Data excerpts: Begin

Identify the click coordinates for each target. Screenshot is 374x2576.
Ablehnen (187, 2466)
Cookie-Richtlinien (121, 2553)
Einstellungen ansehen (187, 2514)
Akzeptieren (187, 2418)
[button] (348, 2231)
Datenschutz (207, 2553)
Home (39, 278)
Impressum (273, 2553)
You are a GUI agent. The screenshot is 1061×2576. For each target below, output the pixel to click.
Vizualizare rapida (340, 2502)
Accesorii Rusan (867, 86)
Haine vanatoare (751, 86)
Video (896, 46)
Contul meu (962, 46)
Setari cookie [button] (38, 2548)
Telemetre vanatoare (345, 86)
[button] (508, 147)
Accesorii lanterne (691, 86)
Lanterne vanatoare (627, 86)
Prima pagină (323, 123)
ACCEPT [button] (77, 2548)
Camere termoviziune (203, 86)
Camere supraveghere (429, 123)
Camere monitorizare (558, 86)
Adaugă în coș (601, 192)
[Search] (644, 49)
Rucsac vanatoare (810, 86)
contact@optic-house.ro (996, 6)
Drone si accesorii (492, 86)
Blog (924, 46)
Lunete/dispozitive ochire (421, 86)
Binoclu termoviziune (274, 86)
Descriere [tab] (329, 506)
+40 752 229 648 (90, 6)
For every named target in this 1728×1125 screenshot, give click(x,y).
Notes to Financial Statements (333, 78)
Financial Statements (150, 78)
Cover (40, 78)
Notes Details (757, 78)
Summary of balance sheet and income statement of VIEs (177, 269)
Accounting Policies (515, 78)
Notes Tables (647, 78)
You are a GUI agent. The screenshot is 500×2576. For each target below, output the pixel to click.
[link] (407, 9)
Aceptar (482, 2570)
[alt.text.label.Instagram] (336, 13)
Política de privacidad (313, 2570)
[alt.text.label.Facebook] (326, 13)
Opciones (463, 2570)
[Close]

Data excerpts: End

**Work to complete:** Your task is to copy all of the entries exactly.

**Written answer:**
Identify the click coordinates for each target. Screenshot is 374x2576.
Ablehnen (187, 2466)
Cookie-Richtlinien (121, 2553)
Einstellungen ansehen (187, 2514)
Akzeptieren (187, 2418)
[button] (348, 2231)
Datenschutz (207, 2553)
Home (39, 278)
Impressum (273, 2553)
You are a GUI agent. The screenshot is 1061×2576. For each target below, output the pixel to click.
Vizualizare rapida (340, 2502)
Accesorii Rusan (867, 86)
Haine vanatoare (751, 86)
Video (896, 46)
Contul meu (962, 46)
Setari cookie [button] (38, 2548)
Telemetre vanatoare (345, 86)
[button] (508, 147)
Accesorii lanterne (691, 86)
Lanterne vanatoare (627, 86)
Prima pagină (323, 123)
ACCEPT [button] (77, 2548)
Camere termoviziune (203, 86)
Camere supraveghere (429, 123)
Camere monitorizare (558, 86)
Adaugă în coș (601, 192)
[Search] (644, 49)
Rucsac vanatoare (810, 86)
contact@optic-house.ro (996, 6)
Drone si accesorii (492, 86)
Blog (924, 46)
Lunete/dispozitive ochire (421, 86)
Binoclu termoviziune (274, 86)
Descriere [tab] (329, 506)
+40 752 229 648 (90, 6)
For every named target in this 1728×1125 screenshot, give click(x,y).
Notes to Financial Statements (333, 78)
Financial Statements (150, 78)
Cover (40, 78)
Notes Details (757, 78)
Summary of balance sheet and income statement of VIEs (177, 269)
Accounting Policies (515, 78)
Notes Tables (647, 78)
You are a GUI agent. The screenshot is 500×2576. For each target below, output the pixel to click.
[link] (407, 9)
Aceptar (482, 2570)
[alt.text.label.Instagram] (336, 13)
Política de privacidad (313, 2570)
[alt.text.label.Facebook] (326, 13)
Opciones (463, 2570)
[Close]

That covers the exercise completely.